(Exercise objective) Please recast the lines from the one holding "Open Version History clock icon" through the one holding "Looking at the screenshot, I should click(x=501, y=668).", both included, as a numbered list. Leave out any blank lines.

(Material shown)
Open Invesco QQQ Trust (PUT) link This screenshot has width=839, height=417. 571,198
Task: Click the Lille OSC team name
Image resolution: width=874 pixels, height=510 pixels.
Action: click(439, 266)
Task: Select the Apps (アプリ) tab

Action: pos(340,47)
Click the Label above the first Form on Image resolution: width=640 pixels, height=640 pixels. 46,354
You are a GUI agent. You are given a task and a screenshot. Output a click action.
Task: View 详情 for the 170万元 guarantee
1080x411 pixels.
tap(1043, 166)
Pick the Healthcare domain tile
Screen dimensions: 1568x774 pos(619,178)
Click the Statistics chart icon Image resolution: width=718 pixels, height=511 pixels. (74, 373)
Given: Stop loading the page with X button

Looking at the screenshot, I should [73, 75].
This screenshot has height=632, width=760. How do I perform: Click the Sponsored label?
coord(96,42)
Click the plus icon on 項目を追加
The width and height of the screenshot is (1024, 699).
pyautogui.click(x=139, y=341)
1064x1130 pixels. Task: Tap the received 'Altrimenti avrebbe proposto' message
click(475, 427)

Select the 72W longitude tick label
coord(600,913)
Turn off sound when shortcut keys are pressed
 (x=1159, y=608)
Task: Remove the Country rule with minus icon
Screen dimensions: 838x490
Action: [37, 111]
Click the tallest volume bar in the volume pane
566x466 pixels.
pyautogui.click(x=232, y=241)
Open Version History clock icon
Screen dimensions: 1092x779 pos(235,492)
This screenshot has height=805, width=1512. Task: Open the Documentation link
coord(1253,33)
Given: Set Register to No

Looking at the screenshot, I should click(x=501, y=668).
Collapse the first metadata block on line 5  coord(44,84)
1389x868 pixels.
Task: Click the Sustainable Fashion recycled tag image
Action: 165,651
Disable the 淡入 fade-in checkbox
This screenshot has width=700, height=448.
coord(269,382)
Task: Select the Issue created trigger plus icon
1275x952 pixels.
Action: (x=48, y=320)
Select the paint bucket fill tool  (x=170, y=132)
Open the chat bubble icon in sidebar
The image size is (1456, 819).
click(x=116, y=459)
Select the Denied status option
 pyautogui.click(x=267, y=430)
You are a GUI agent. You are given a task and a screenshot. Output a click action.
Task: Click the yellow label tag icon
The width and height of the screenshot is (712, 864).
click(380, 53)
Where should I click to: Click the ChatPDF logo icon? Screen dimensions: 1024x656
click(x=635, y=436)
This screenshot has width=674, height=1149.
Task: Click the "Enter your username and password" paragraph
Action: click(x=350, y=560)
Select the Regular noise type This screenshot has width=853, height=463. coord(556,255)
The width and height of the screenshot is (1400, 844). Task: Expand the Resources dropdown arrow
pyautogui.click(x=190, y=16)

(Exercise solution)
1. Open Version History clock icon
2. Screen dimensions: 1092x779 pos(235,492)
3. This screenshot has height=805, width=1512. Task: Open the Documentation link
4. coord(1253,33)
5. Given: Set Register to No
6. Looking at the screenshot, I should click(x=501, y=668).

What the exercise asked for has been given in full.